Se ao longo de 2017 o ambiente econômico destoou da crise política, o setor automotivo foi um dos que mais sentiu a melhora. No acumulado do ano, as vendas de veículos aumentaram +9% comparado com o mesmo período do ano passado, e a produção recuperou mais rapidamente – subiu +29% sustentada pela demanda no mercado doméstico e pelo aumento de +58% das exportações. Se continuar nesse passo, o Brasil produzirá quase 2,8 milhões de veículos em 2017. É alto se comparado com os números durante a crise, mas ainda temos um caminho longo para atingir os recordes pré-crise.

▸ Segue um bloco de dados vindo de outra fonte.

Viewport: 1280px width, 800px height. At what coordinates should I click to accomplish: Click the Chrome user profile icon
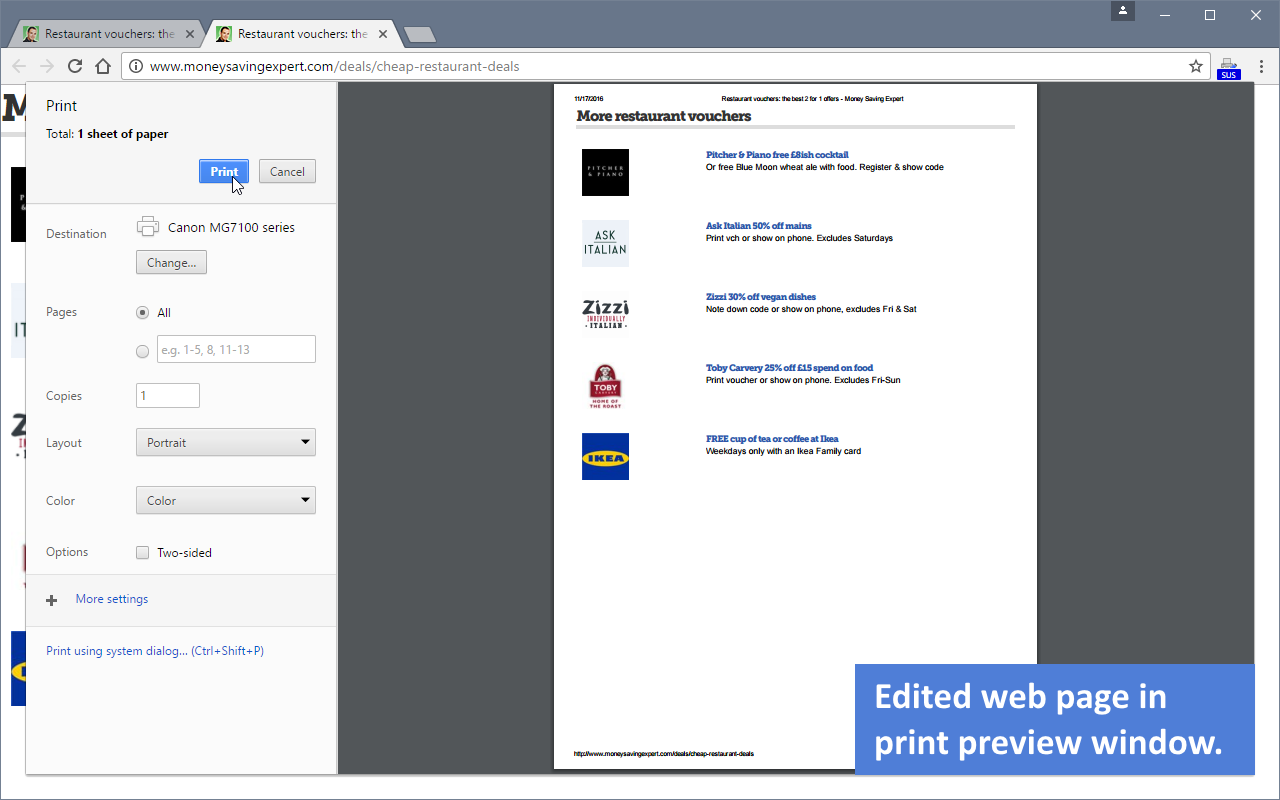[1124, 11]
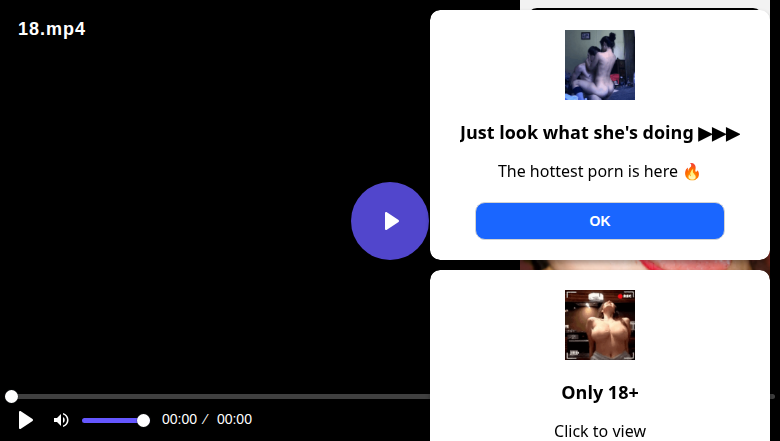
Task: Click the triple arrow icons after the headline
Action: click(719, 134)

Para preencher toda a capacidade instalada o caminho é mais longo ainda, pois precisaríamos dobrar a produção local para chegar na capacidade anual de 5,6 milhões de carros.
Produção e Vendas de Veículos no Brasil 2002-2017Fonte: ANFAVEA. *dados de janeiro a outubro anualizados
A melhora de 2017 assusta frente um crescimento médio do PIB ainda abaixo de 1%, mas reflete uma dinâmica curiosa da indústria automotiva: sua enorme sensibilidade à renovação e crescimento da frota de veículos. Pela imensidão da frota, o coletivo de decisões de consumidores em trocar ou vender seu veículo impacta drasticamente o nível de demanda e produção doméstica.
O “efeito base” causa isso, pois a frota de 40 milhões de veículos é muito maior que a venda anual de 2.0 milhões. Cada 1% de motoristas que decidem trocar seu carro usado por um 0km, ou até mesmo comprar outro carro 0km, representa 20% da venda média anual dos últimos anos. O impacto é grande e, no momento atual de retomada da economia brasileira, gera uma ótima oportunidade de investimento.
As vendas domésticas representaram somente metade do aumento de produção de veículos esse ano. A outra metade veio da forte recuperação nas exportações. No acumulado do ano, já exportamos quase 628 mil veículos, número alcançado pela última vez em 2004. Profissionais da indústria automotiva apontam um câmbio desvalorizado e maior foco das montadoras em aumentar a utilização de capacidade no Brasil como propulsores desse crescimento. Dito isso, a exportação liquida é ~450 mil já que importamos alguns modelos não produzidos no país.
Exportação de Veículos no Brasil 2002-2017Fonte: ANFAVEA. *dados de janeiro a outubro anualizados
Na bolsa Brasileira, o setor automotivo é representado pelas empresas de autopeças (Iochpe-Maxion, Mahle-Metal Leve, Randon, Tupy) e pela Marcopolo, uma fabricante de ônibus. A crise que começou em 2014 trouxe um choque de realidade para essas empresas, que por anos aproveitaram de uma demanda forte e insustentável do mercado doméstico. Desde que foram retirados os subsídios públicos que incentivavam compra de carros e veículos pesados, a venda total de veículos caiu ~40%, forçando uma agenda de “reforma” nas montadoras e produtoras de autopeças, que fecharam unidades de produção, reduziram quadros de funcionários e cortaram custos. Hoje são mais enxutas e eficientes, e encaram uma retomada brusca de demanda.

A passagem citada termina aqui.